=== The task ===
Gather every line of the data below that contains the word "with". Case counts, so a line matches only if its letters are capitalized the same way.

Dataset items
——————

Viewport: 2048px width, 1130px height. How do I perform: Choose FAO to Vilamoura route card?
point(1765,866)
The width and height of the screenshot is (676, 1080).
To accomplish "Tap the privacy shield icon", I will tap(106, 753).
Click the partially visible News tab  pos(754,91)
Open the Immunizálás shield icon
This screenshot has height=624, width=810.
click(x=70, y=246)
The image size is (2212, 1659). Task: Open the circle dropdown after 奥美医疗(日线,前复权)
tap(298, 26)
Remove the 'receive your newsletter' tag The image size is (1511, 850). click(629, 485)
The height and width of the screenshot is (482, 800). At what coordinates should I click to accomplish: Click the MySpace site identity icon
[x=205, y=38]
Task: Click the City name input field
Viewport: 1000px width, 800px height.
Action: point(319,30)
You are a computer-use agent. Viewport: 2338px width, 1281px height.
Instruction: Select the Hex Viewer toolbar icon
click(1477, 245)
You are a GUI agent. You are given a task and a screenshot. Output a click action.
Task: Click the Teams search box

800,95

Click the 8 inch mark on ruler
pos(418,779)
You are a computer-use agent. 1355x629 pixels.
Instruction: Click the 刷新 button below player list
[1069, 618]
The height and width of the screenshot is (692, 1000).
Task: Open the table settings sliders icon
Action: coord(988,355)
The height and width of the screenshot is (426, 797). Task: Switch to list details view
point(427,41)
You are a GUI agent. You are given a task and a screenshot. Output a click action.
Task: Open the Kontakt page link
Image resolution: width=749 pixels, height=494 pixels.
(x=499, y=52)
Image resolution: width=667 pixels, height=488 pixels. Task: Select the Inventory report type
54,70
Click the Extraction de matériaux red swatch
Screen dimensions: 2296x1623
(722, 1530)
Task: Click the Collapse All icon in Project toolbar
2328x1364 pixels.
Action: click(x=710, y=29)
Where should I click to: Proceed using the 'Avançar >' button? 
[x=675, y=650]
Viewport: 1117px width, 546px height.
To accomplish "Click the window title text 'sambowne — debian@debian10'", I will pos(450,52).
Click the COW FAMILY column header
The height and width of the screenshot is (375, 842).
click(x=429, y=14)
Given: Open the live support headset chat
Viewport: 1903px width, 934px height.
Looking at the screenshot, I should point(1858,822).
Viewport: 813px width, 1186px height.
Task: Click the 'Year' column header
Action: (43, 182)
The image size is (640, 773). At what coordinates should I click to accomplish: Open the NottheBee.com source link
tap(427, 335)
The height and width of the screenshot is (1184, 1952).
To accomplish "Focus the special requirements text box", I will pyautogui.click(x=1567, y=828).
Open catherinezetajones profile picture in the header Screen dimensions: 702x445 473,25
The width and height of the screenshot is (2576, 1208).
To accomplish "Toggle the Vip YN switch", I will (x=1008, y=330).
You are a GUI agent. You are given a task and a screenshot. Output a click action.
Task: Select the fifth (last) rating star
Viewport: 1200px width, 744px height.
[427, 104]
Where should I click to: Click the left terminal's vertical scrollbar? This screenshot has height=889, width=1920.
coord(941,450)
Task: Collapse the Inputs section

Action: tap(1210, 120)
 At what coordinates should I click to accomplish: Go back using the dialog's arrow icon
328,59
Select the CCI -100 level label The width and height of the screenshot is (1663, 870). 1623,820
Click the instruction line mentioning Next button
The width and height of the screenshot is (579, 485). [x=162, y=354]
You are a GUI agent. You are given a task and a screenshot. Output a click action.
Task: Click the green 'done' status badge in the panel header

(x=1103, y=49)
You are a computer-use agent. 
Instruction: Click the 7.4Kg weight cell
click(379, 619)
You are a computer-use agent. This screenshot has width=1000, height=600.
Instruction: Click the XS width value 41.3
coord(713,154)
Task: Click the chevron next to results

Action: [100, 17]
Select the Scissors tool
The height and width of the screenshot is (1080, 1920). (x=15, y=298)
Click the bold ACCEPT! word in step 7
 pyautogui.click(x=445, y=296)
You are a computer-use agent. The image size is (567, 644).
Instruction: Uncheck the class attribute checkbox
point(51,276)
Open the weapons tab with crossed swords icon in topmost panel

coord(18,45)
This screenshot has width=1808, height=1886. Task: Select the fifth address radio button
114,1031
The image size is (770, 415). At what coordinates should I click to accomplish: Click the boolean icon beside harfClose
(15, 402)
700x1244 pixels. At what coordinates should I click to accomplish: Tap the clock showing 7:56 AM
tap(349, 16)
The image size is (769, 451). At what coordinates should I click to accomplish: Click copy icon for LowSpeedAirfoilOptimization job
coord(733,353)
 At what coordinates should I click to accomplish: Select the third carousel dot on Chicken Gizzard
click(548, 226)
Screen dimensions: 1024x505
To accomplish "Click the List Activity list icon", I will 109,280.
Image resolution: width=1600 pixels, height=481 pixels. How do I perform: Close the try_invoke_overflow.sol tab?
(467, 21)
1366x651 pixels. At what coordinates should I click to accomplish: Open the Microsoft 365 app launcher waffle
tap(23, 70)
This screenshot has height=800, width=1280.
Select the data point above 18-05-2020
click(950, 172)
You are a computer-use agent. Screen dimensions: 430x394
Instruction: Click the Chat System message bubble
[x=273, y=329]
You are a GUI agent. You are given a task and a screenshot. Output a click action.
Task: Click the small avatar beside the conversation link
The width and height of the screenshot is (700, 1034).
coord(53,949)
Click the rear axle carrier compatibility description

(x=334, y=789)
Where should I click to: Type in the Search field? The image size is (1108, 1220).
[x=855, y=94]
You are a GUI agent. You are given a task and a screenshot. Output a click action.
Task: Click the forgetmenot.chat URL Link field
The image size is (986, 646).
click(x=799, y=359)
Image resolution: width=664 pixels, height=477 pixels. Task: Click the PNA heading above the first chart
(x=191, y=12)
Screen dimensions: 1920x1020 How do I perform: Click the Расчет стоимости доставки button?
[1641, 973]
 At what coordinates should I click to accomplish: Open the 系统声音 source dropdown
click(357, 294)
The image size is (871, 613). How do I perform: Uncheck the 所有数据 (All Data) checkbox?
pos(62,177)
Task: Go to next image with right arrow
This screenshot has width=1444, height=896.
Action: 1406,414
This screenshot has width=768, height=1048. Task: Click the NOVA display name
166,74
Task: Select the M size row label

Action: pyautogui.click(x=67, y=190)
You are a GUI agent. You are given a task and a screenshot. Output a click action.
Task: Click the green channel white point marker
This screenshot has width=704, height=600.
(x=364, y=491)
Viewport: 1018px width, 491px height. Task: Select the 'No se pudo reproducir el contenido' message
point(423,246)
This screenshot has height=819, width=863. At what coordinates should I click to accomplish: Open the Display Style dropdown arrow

——————

=== Task response ===
Open the weapons tab with crossed swords icon in topmost panel
Task: Go to next image with right arrow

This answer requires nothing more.